À Kinshasa, l’avocat de Parole Kamizelo Sukadi, figure de l’opposition proche du PPRD, a récemment alerté les autorités pénitentiaires sur une situation préoccupante. Détenu à la prison centrale de Makala où il purge une peine de deux ans prononcée en mars 2026 pour offense au chef de l’État et diffusion de fausses informations, l’homme politique fait face à des agressions physiques et à des menaces directes sur sa vie.
Dans un courrier adressé au directeur de l’établissement, Me Éloi Mubilansama décrit des passages à tabac subis par son client, accompagnés de menaces de mort explicites. Plus inquiétant encore, une intrusion nocturne aurait eu lieu dans sa cellule : une personne aurait tenté de lui administrer un produit par injection, mettant en danger son intégrité physique. L’avocat qualifie ces événements de ciblage délibéré et souligne un risque imminent pour la sécurité de son mandant.

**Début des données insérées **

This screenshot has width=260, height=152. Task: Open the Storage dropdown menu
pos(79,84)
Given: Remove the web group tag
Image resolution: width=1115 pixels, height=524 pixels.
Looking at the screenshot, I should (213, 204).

Il demande un renforcement immédiat des mesures de protection, le retour de Parole Kamizelo dans sa cellule d’origine au pavillon 8, ainsi que le lancement d’une enquête interne. La correspondance a également été transmise au ministre de la Justice, au ministre des Droits humains, au procureur général et à la Commission nationale des droits de l’homme (CNDH). Me Mubilansama rappelle les obligations constitutionnelles et internationales de la RDC en matière de protection des détenus, prévenant que toute défaillance engagerait la responsabilité de l’administration carcérale.
Connu sous le surnom de « Maîtrisable » pour son style tranchant dans les débats télévisés, Parole Kamizelo s’était imposé comme une voix critique du pouvoir en place à partir de 2025. Ses interventions, notamment sur des questions liées à la gouvernance et à la vie privée du président Félix Tshisekedi, avaient conduit à son arrestation en décembre 2025. Sa formation politique, le PPRD, continue de réclamer sa libération immédiate.
Cette alerte survient dans un contexte où la prison de Makala, confrontée à une surpopulation chronique, est régulièrement citée pour ses conditions de détention difficiles. Aucune réaction officielle des autorités n’a encore été rendue publique au moment de la rédaction de cet article.